• [What you will do] Leave out the pictures and retype exactly the lines from the one with "Select the Draw" through the end of the records.

• [Records shown]
....

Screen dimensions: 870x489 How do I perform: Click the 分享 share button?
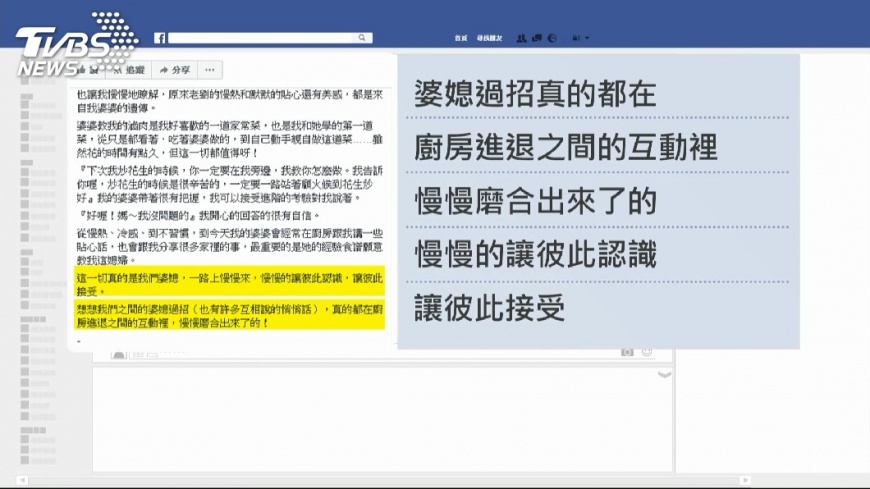(174, 70)
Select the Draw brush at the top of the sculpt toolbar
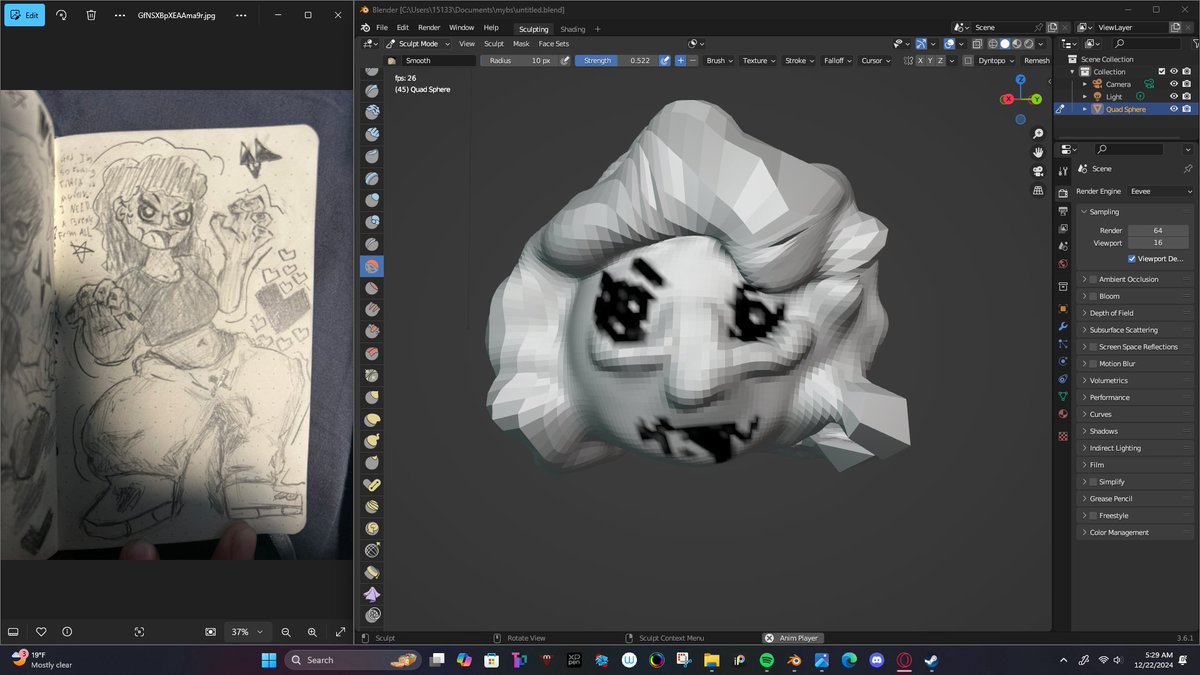This screenshot has width=1200, height=675. (372, 68)
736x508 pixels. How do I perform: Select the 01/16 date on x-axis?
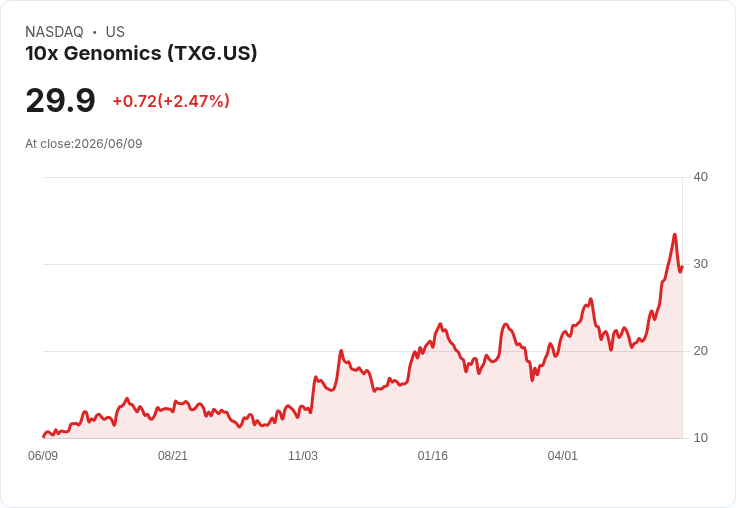click(432, 455)
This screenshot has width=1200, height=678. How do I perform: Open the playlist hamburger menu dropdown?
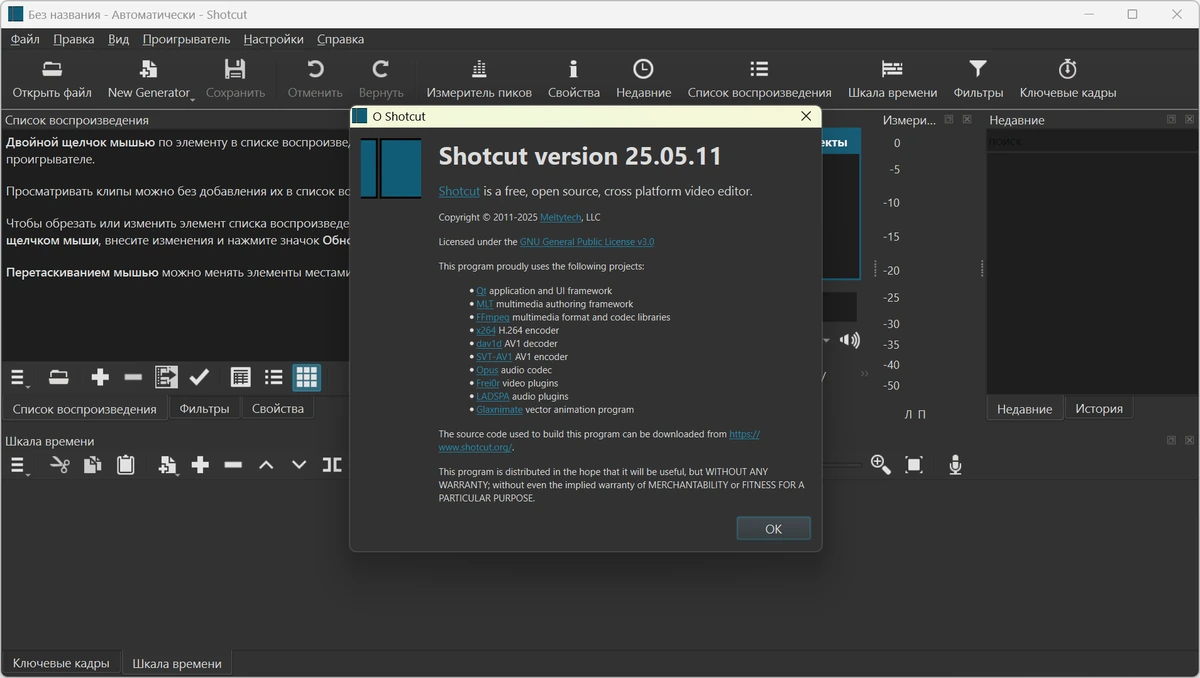click(x=19, y=378)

....

• [Your response]
Select the Draw brush at the top of the sculpt toolbar
This screenshot has width=1200, height=675. (372, 68)
736x508 pixels. How do I perform: Select the 01/16 date on x-axis?
click(432, 455)
This screenshot has width=1200, height=678. How do I perform: Open the playlist hamburger menu dropdown?
click(x=19, y=378)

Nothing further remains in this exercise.